## What you need to do
Rewrite the data below with every "tweet" switched to "post" and nothing else changed, and leave the pictures out.

## Extracted entries
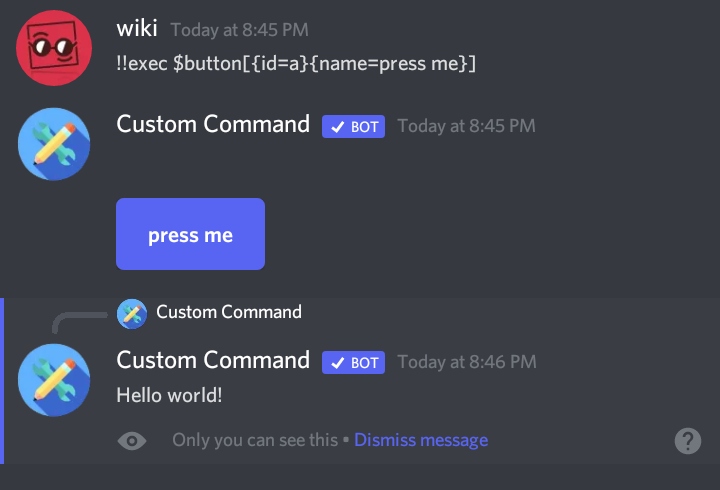Click wiki's Today at 8:45 PM timestamp

[239, 30]
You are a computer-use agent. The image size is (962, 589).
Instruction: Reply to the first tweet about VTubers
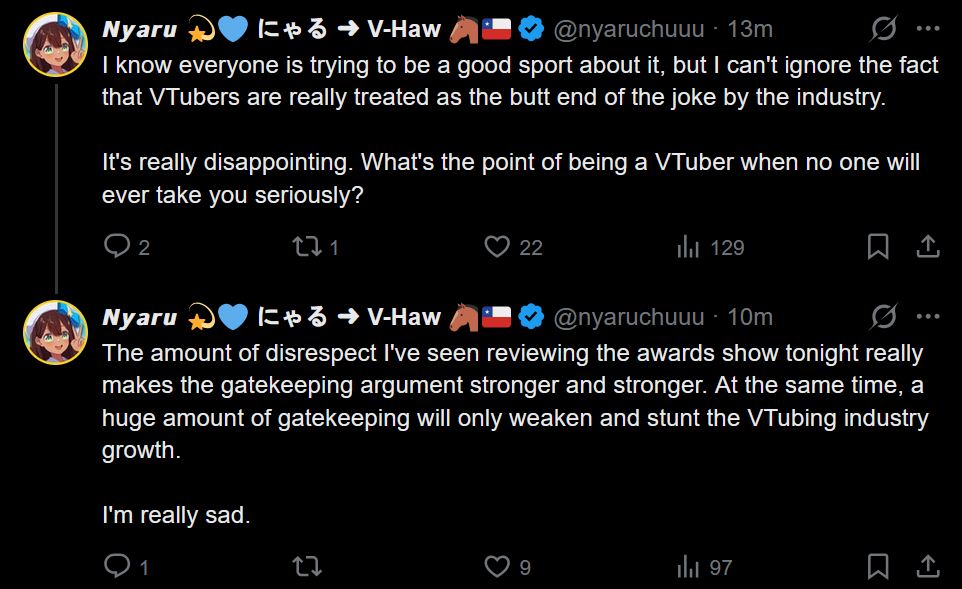click(118, 247)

## Task solution
Click wiki's Today at 8:45 PM timestamp

[239, 30]
You are a computer-use agent. The image size is (962, 589).
Instruction: Reply to the first post about VTubers
click(118, 247)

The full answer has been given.